### Task description
In the article on simulating DMT with neural networks, write out the part starting with "Why trying to" and going on through "of the treatment.", word for word.

### Excerpt to read
Computational Ayahuasca: Simulating DMT on Artificial Neural Networks
What can we learn from psychedelics and AI?
In our data and machine-obsessed society, psychedelics together with cannabis are starting to be decriminalized and used for pharmaceutical purposes. There is now even an ETF on pharmaceutical companies related to psilocybin and other psychedelics considered a promising market.
DMT (acronym of N,N-dimethyltryptamine) is the main component of the Ayahuasca brew traditionally used by shamans in South America for therapeutic purposes. Together with the therapeutic purposes and mental health effects, it introduces highly visual hallucinations. Those are generally geometric patterns and saturation of visual spaces. A great lecture about the different types of hallucinations can be found in the video below from the Harvard Psychedelic Society.
Recently, researchers of the Imperial College in London and the Université de Genève in Geneva have created a model using two generative deep convolutional networks to reproduce psychedelic hallucinations related to DMT. The idea is not new, and it has been already attempted in 2015 by Google DeepDream. Although, the authors here elaborate a bit more on the serotonin perturbance and effect of conscious experience.
DMT has a chemical structure very similar to serotonin and for this, it leads to several relevant benefits, especially against depression. However, at the same time, due to its “alien” presence in the brain, visual processes are not working properly. Moreover, additional inputs from other sensory systems are being interpreted as visual (it is a form of induced synesthesia).
Practically, those geometric patterns, which are seen, are the results of normal visual processes being disrupted. This includes persistence of images overlaying, 3D pattern filler being over-applied (as in the movie Inception or Dr.Strange), and difficulty distinguishing edges so objects blend and melt together. Moreover, saccades become asynchronous, and synesthesia occurs, which causes other sensory input to be interpreted as visual.
Why trying to reproduce those disruptions with artificial intelligence?
Deep learning is literally everywhere. We are now quite experienced in using generative adversarial networks (GANs), which is the type of artificial networks that generate images not only classify. There is a growing trend of neurotech companies which are exploring the use of psychedelic for medication use capitalizing on centuries of shaman experiences. Especially for major depression, the scientific evidence is quite big. Having a better idea of what happens to the brain during those powerful treatments will aid physicians and therapists, even if we consider hallucinations as a side effect of the treatment.

### Source data
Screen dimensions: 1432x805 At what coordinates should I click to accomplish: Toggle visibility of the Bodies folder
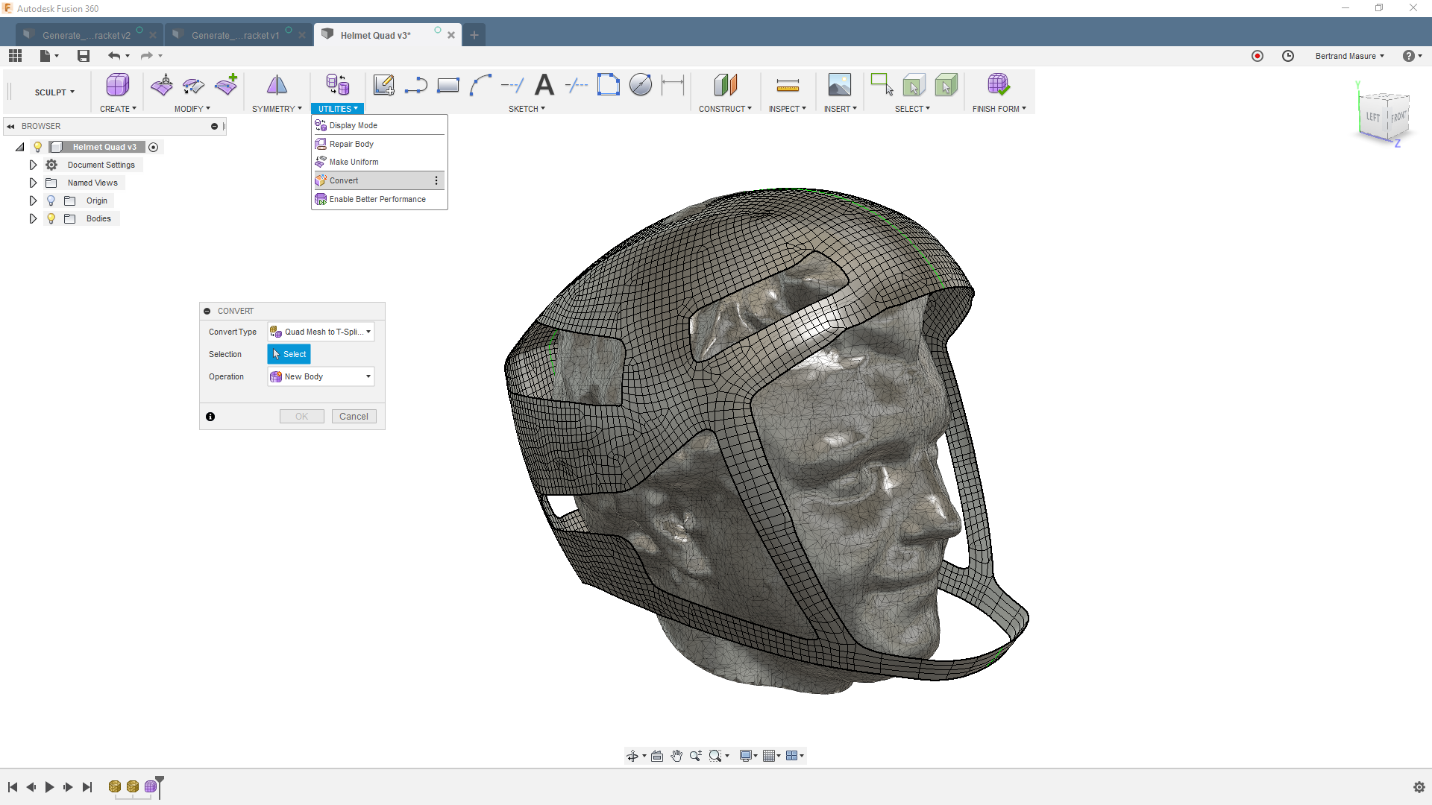(x=50, y=218)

### Expected answer
Why trying to reproduce those disruptions with artificial intelligence?
Deep learning is literally everywhere. We are now quite experienced in using generative adversarial networks (GANs), which is the type of artificial networks that generate images not only classify. There is a growing trend of neurotech companies which are exploring the use of psychedelic for medication use capitalizing on centuries of shaman experiences. Especially for major depression, the scientific evidence is quite big. Having a better idea of what happens to the brain during those powerful treatments will aid physicians and therapists, even if we consider hallucinations as a side effect of the treatment.